RECORDS SHOWN:
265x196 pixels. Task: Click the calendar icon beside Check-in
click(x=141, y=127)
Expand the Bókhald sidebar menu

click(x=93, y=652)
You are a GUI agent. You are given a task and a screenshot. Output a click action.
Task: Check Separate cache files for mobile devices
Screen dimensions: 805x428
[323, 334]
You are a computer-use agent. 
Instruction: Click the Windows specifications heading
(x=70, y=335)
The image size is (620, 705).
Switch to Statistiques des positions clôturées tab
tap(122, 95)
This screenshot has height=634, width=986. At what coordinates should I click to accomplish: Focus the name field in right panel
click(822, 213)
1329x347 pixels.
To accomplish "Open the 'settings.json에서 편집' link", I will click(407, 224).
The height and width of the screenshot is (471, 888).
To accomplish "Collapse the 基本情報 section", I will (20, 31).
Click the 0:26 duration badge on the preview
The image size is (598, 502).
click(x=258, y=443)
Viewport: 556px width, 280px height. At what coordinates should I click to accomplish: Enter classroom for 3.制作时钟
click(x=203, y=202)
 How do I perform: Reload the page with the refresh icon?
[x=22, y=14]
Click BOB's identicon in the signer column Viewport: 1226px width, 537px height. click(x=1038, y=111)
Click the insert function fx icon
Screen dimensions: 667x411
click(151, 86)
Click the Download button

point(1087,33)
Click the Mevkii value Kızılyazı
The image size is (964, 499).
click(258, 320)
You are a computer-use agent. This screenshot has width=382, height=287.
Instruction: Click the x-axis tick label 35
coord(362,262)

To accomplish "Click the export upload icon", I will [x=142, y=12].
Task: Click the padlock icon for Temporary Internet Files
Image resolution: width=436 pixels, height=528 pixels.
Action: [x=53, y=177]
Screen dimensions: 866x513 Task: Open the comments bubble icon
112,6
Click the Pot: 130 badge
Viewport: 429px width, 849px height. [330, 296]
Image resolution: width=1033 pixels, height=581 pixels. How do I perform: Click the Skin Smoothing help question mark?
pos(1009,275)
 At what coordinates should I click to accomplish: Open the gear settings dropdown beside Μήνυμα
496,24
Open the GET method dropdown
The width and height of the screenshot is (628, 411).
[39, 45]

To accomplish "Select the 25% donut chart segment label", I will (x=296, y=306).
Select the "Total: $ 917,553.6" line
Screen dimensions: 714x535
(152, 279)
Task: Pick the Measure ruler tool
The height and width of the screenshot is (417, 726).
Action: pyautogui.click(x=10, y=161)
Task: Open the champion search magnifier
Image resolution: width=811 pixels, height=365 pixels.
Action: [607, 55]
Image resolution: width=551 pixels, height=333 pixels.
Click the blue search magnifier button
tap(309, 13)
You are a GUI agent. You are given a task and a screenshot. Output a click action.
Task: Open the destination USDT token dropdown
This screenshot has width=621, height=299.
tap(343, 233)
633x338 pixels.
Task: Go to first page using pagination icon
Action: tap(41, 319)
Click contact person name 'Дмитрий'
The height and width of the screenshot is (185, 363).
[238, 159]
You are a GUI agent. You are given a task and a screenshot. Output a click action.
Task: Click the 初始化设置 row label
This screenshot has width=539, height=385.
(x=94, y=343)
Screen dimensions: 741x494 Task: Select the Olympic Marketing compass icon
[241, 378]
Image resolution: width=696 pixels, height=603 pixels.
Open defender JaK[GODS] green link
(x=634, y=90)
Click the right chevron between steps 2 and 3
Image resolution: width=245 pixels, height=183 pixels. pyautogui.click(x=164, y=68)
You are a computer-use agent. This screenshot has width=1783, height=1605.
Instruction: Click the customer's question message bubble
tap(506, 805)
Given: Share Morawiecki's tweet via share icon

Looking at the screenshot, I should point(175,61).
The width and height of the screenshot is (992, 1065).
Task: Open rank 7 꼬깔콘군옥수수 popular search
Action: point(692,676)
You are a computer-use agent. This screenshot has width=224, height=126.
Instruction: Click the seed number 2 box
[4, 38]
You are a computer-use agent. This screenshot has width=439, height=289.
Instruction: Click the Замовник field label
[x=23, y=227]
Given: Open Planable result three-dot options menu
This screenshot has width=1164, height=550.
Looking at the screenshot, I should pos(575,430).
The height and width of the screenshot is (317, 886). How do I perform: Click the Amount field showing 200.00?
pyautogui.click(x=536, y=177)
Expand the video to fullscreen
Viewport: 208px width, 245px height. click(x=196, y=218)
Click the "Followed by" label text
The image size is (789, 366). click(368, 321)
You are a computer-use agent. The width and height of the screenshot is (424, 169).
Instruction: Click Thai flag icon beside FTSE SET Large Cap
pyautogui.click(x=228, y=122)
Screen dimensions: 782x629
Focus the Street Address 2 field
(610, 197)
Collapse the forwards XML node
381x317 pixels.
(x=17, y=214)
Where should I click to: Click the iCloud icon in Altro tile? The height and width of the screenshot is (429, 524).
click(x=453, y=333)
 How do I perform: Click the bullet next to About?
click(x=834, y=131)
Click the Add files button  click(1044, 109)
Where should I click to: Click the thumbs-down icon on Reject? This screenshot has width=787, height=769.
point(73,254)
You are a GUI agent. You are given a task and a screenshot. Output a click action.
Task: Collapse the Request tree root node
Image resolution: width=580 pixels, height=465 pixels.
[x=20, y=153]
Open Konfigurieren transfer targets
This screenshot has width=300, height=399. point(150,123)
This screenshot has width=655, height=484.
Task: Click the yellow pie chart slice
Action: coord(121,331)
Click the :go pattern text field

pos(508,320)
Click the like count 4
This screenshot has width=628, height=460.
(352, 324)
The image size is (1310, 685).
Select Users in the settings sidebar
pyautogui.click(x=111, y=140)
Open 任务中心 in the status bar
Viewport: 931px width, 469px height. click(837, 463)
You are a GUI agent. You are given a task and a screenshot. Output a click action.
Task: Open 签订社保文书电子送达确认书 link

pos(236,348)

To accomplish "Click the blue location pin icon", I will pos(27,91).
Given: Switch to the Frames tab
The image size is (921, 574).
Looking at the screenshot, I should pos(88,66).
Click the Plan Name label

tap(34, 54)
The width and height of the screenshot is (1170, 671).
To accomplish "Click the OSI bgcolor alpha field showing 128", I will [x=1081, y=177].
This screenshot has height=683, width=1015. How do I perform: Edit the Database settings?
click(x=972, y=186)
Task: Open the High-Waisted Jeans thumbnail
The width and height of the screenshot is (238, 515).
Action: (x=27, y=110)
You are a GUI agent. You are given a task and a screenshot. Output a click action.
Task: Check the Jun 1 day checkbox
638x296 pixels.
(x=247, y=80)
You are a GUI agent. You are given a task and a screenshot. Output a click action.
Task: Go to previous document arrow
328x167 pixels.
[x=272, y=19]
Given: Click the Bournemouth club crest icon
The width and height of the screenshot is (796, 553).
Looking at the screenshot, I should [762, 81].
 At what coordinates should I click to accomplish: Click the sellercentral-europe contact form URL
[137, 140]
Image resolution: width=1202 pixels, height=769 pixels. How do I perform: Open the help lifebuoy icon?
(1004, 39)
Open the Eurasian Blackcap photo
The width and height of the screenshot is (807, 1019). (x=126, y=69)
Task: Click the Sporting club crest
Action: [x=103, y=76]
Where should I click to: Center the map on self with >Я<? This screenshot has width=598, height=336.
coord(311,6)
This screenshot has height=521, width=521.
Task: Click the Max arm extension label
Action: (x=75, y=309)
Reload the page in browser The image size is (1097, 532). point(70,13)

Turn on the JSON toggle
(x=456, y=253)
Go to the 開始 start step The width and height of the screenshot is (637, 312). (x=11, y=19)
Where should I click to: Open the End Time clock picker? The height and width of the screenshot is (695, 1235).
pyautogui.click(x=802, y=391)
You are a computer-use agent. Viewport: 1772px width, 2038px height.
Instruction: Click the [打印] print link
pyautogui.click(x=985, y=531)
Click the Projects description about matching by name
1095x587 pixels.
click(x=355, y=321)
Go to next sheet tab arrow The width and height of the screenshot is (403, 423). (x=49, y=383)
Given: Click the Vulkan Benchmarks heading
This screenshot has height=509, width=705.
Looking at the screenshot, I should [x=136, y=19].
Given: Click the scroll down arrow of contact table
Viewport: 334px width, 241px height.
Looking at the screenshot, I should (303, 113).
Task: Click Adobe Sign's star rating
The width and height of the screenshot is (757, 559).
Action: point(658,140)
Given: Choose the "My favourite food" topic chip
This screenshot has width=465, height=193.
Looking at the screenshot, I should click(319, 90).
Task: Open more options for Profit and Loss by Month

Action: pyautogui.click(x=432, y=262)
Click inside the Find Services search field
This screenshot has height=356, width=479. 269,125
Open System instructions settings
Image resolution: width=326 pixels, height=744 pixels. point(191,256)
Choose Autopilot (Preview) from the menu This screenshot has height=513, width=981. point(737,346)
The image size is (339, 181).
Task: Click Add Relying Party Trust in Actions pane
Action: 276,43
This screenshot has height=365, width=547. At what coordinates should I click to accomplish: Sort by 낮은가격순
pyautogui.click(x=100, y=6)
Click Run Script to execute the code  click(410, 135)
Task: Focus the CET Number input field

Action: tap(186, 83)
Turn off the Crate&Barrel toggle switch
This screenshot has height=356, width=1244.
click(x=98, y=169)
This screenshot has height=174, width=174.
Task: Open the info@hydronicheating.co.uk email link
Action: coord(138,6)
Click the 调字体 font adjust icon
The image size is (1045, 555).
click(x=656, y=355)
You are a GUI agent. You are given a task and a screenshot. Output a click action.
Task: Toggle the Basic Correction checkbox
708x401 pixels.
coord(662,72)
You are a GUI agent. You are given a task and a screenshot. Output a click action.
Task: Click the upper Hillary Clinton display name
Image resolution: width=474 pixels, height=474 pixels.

TASK DIRECTIONS: Using the entries above, find all lines with "checkbox". Copy them.

TASK RESPONSE:
Task: Check the Jun 1 day checkbox
Task: Toggle the Basic Correction checkbox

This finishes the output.